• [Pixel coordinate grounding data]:
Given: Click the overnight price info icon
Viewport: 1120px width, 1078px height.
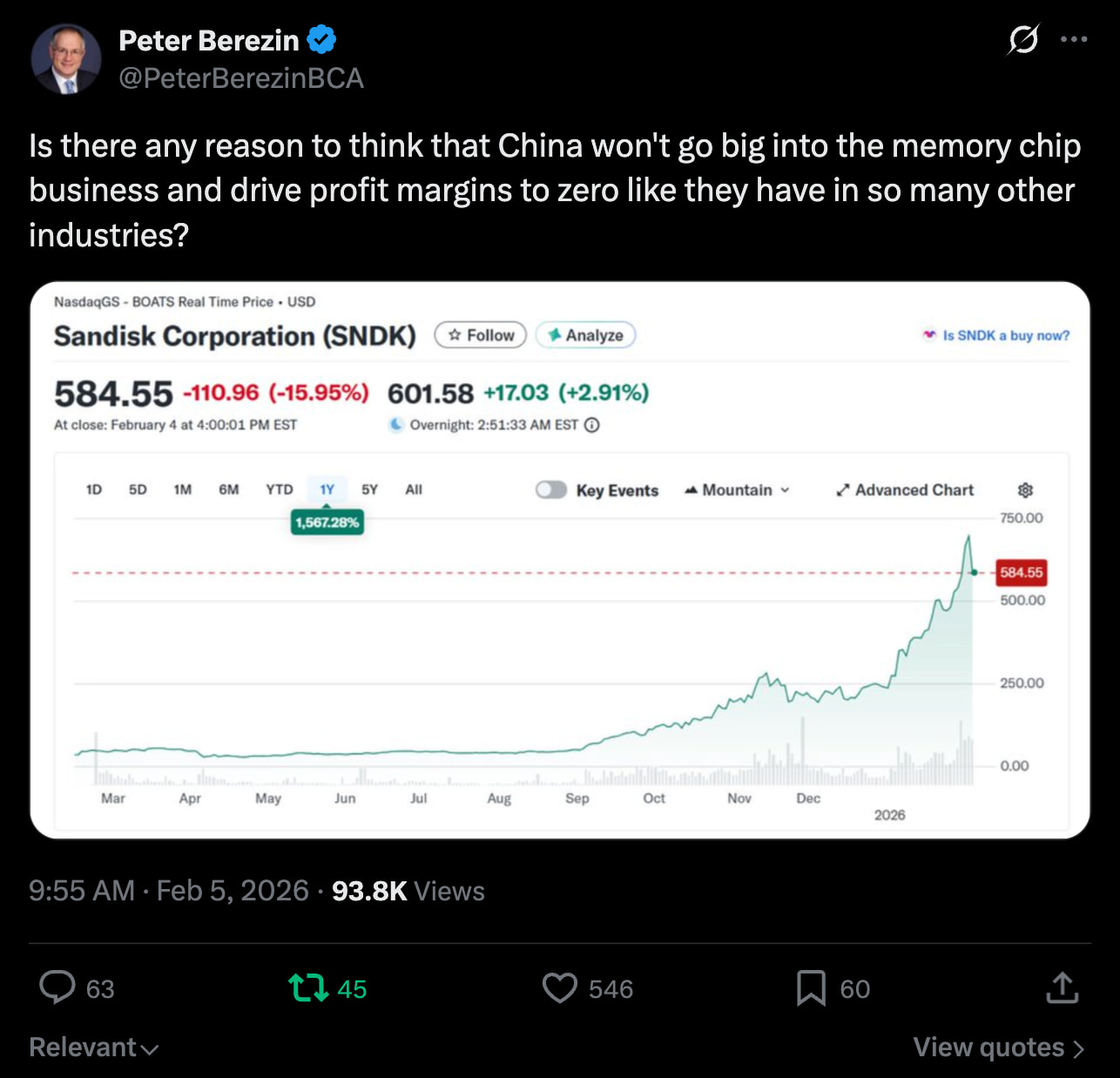Looking at the screenshot, I should 592,425.
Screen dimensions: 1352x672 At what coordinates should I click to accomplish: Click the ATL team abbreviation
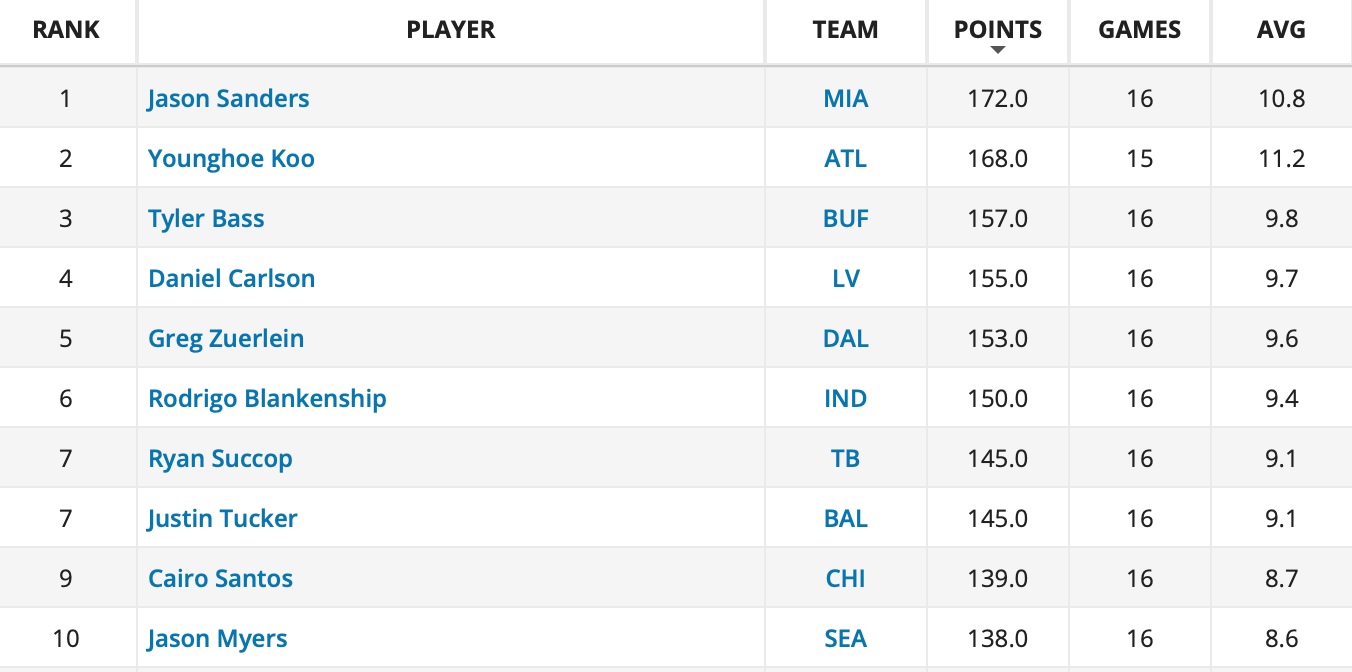(x=846, y=158)
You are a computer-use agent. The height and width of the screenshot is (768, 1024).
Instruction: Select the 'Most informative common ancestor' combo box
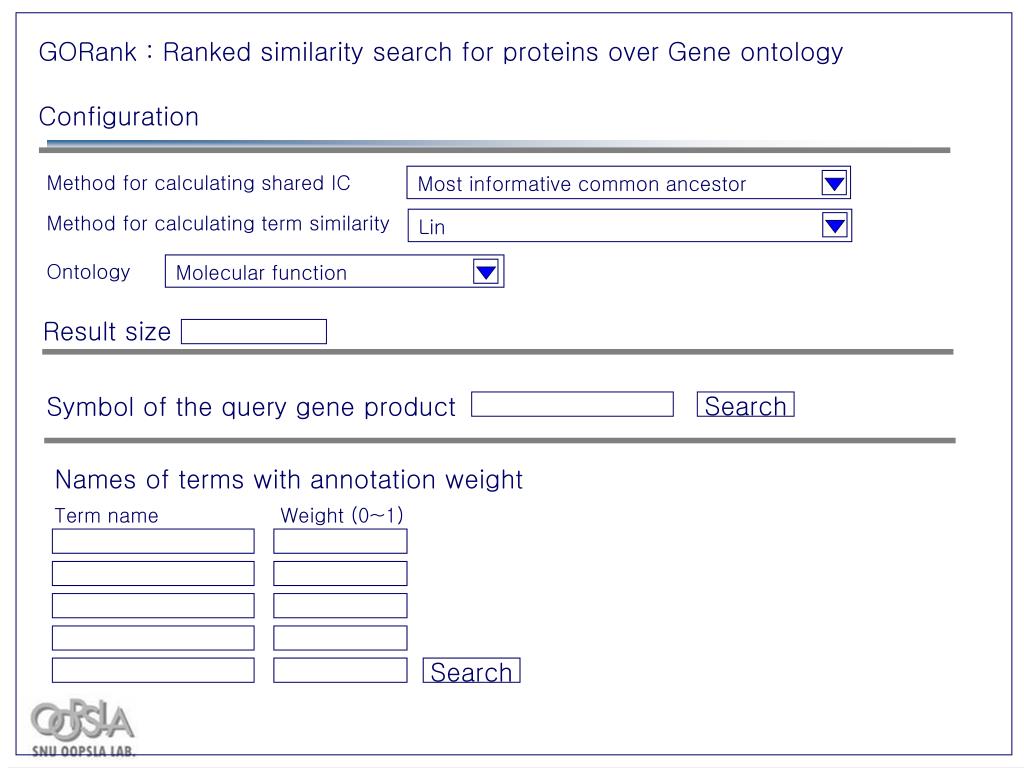click(613, 184)
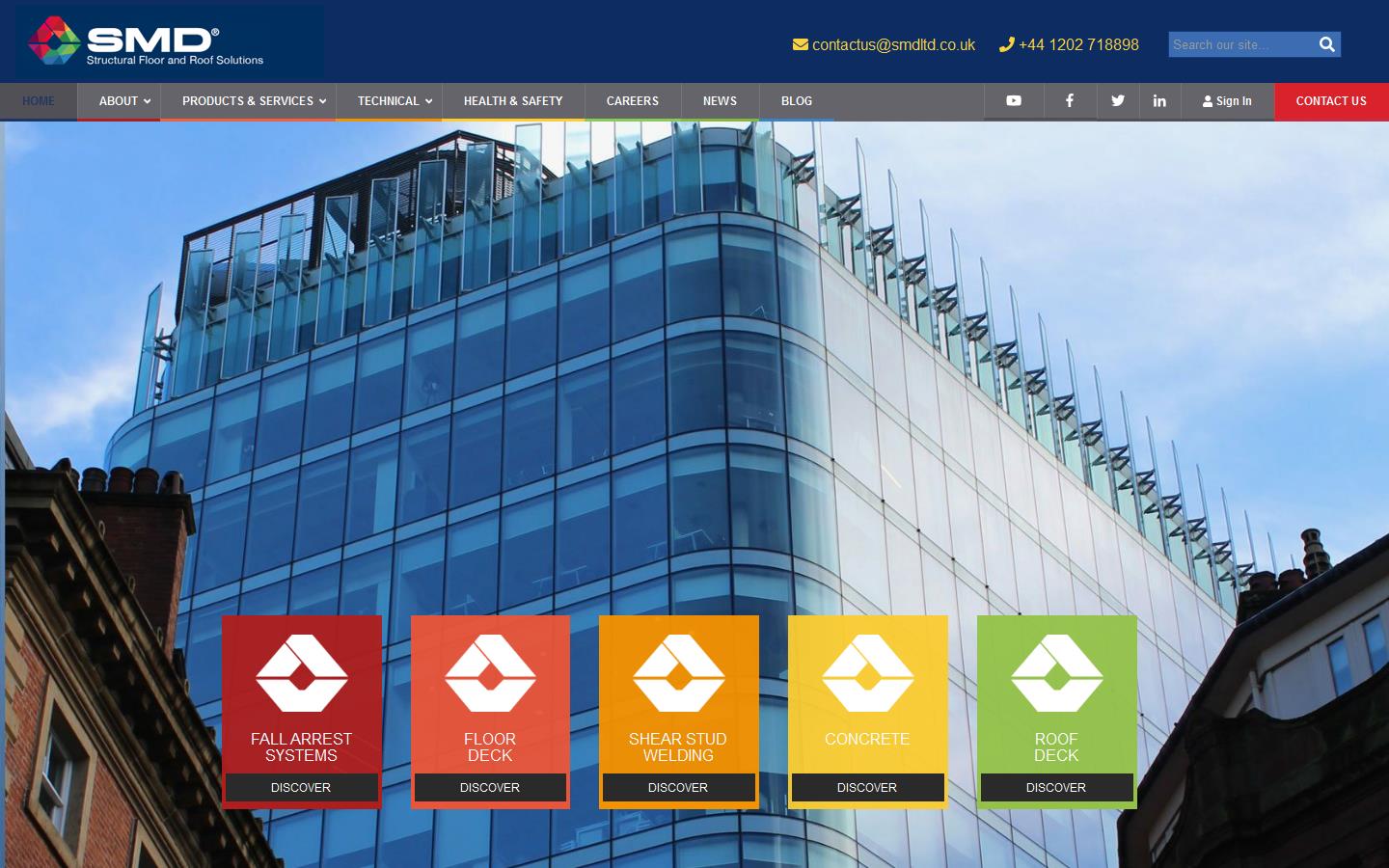Click DISCOVER under Fall Arrest Systems
Screen dimensions: 1389x868
point(301,788)
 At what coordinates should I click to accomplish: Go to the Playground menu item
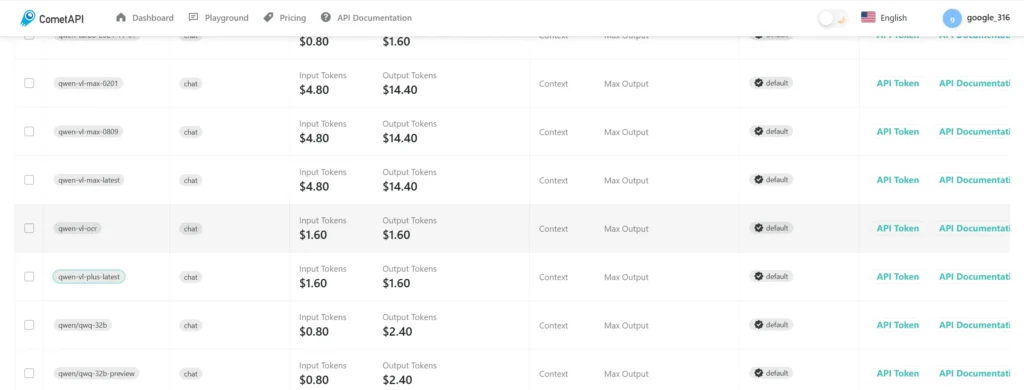(218, 18)
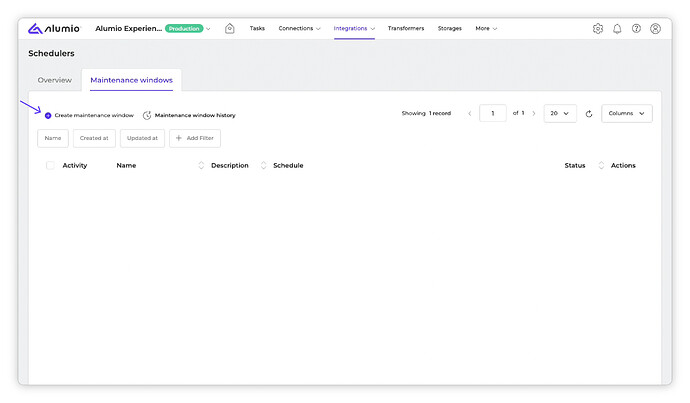The width and height of the screenshot is (690, 403).
Task: Go to the previous page arrow
Action: click(x=470, y=114)
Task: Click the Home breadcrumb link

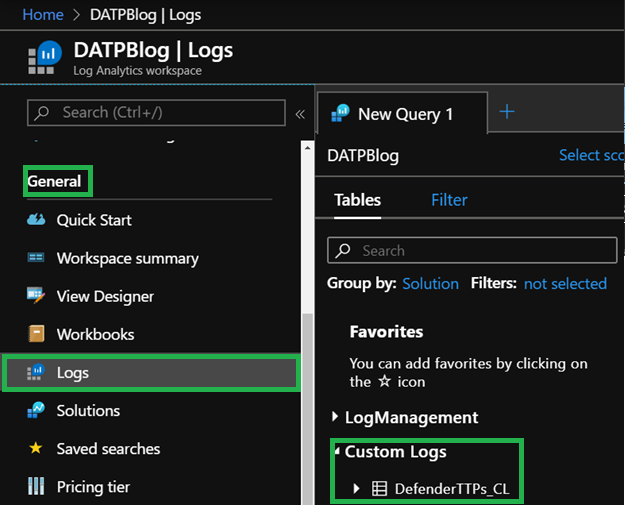Action: [x=42, y=15]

• [PROBLEM TO WORK ON]: Your task is to give again, unchanged, the lines from the line that contains "At what coordinates should I click to accomplish: Go" to the end of the records. Include both end lines but no pictures.

• [EXERCISE SOLUTION]:
 At what coordinates should I click to accomplish: Go to the Playground menu item
(218, 18)
The width and height of the screenshot is (690, 403).
Task: Go to the previous page arrow
Action: click(x=470, y=114)
Task: Click the Home breadcrumb link

Action: [x=42, y=15]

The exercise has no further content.